I’ve moved to a new city, a less formal one. Fewer black-tie occasions limit the temptation to spend on the ultra-luxurious. I’ll also be traveling more this year, so I want a sturdy watch, but I’m not greatly sporty, so I’ve narrowed it down to four choices: Triumph, Regalia, Chieftain, or Aigai.
NATTY’S STURDY BUT NOT TOO SPORTY SET
My Personal Values
A watch should be built—and bought—to last. In the same way the fountain pen or typewriter or overcoat or shoe brush should stand up to physical wear, the objects I choose need to stand up to the trends, too.
A balance of timeliness and timelessness matters to me, but I won’t pretend my tastes are more constant than the next man’s. My wardrobe changes with the seasons and, sometimes, the windows of designer boutiques, but I’m careful to follow my own instincts first.
This isn’t to say you should avoid the trendy or unorthodox. Heaven forbid I counsel conservatism in style, but when selecting something as high-value and useful as a watch, one should consider its longevity.
I envision myself in safari-inspired jackets for Summer and double-breasted suits for Autumn and Winter.
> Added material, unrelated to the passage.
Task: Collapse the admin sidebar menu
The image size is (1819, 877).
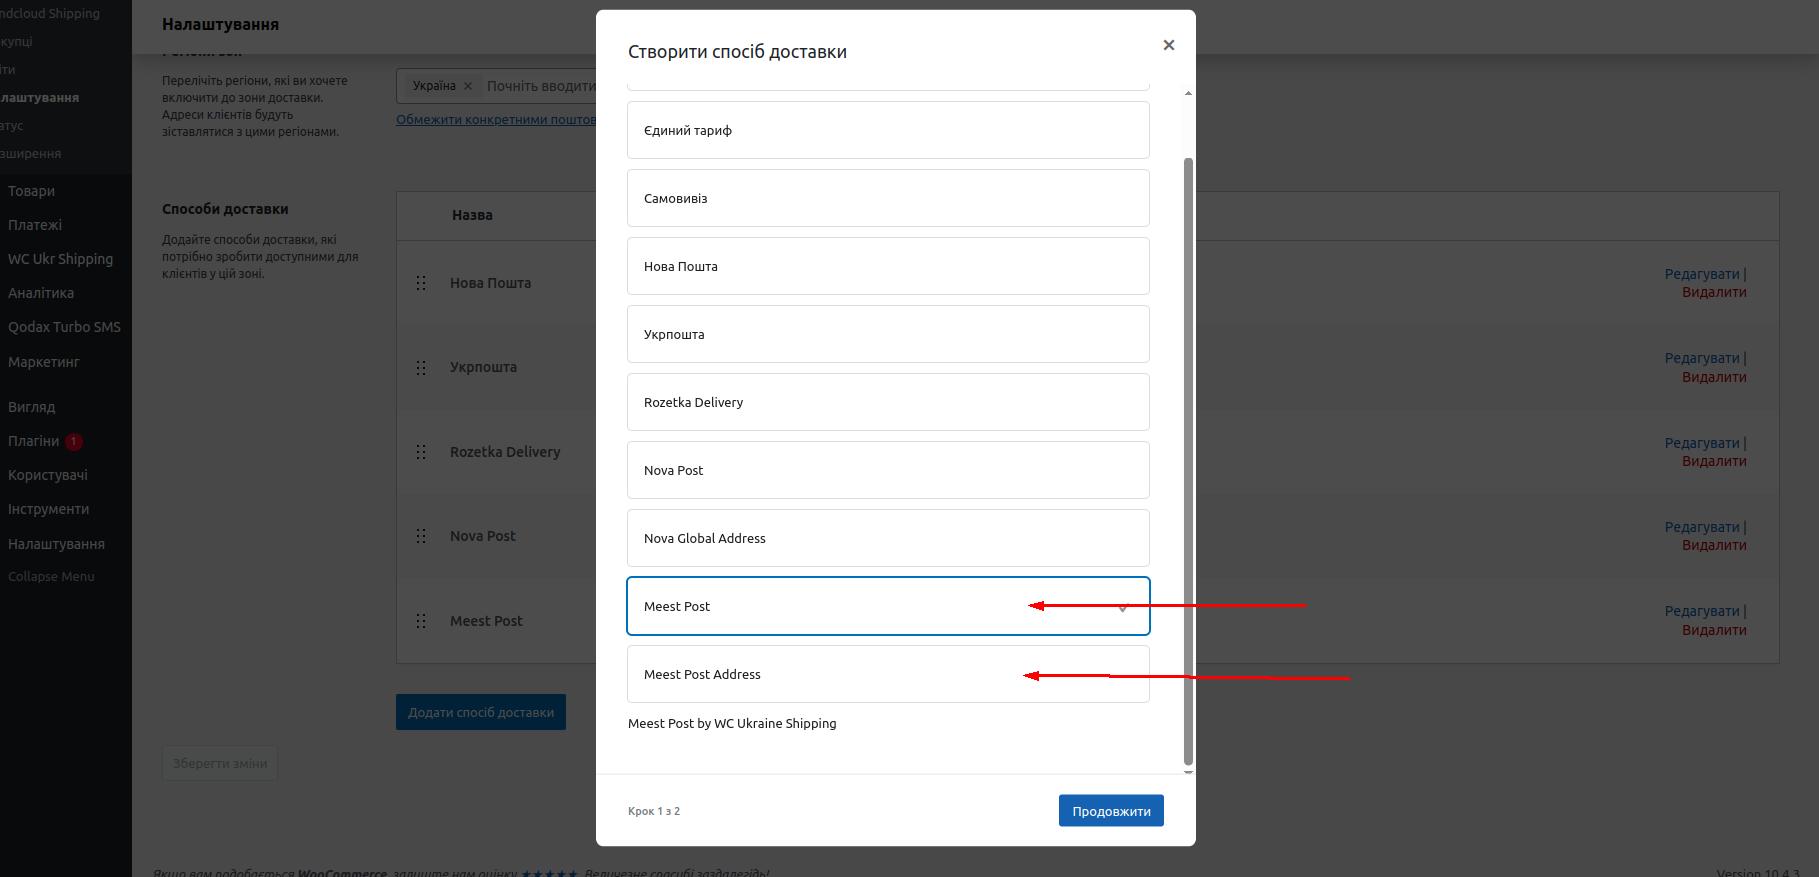Action: [x=51, y=576]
I also like all my wardrobe selections to be elegant and versatile, yet show the craft that went into making them.
For now—and I admit I may select more than one watch for my personal collection this year—I’m going to choose Triumph. Its reliable quartz movement, embossed calfskin strap, and heavy case styling are certain to get me through the seasons.
It’s the sort of watch I’ll be pleased to see on my wrist all year, as I bang away at my typewriter, trying not to upset the martini next to my pipe.